The solution was a hybrid waterproofing system – a combination between the spray-applied waterproofing system and a PVC sheet membrane. The spray-applied membrane was applied in the crown and the sheet membrane in the invert. This hybrid system was able to handle the water ingress but an adaption on the lining thickness was needed. A special design for the interface between the spray-applied membrane and the PVC sheet membrane was developed together with the subcontractor for the sheet membrane which complied with the required 120-year design life.
This meant also that the overall thickness and the reinforcement of the lining had to be increased because a PVC sheet membrane doesn’t allow a composite action as with a double-bonded spray-applied membrane. Injection hoses were installed in case a contact grouting was needed after placing the cast in-situ invert.
Influence of Regulating Layer
In order to optimize the application of the spray-applied membrane, it is advised to use a regulating layer in order to smoothen the surface of the sprayed concrete by a fine mortar. In the project a 40 mm layer was specified. The aim of the regulating layer is:
- Improve the irregularity of the surface
- Reduce the consumption of the membrane
- Easier quality control
Although mortar was specified, different contractors didn’t use the same type of mortar. Different solutions were adopted from ready mix to dry sprayed bagged mortars. The application of the regulating layer required special attention. Using the correct spraying technique, a smooth surface could be achieved. In some cases the regulating layer did not result in the required surface improvement. Mortars also created some additional problems which were only visible after the application of the membrane.
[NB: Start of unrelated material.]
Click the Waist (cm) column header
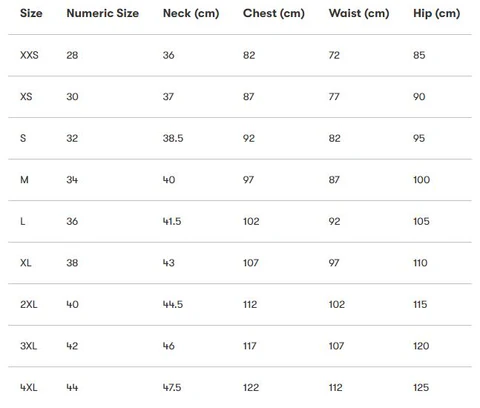Screen dimensions: 480x408 359,13
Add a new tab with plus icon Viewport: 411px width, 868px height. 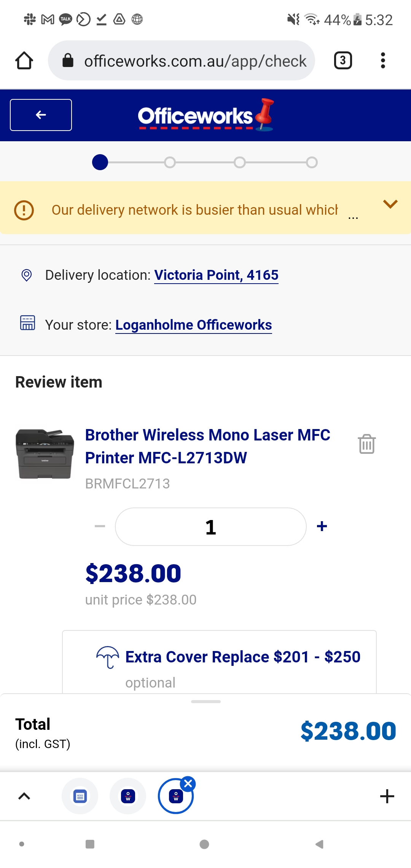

These problems were caused by the ventilation and/or the porosity of the regulating layer. During construction, water can find its way through the primary concrete, entering the tunnel. The regulating layer has to have a similar or higher durability and properties as the sprayed concrete used during the excavation. If that is not the case, water can migrate over a bigger area showing a bigger damp area. These areas can vary from a few sq in. to several sq ft. In case of a more porous regulating layer, different experiences were made.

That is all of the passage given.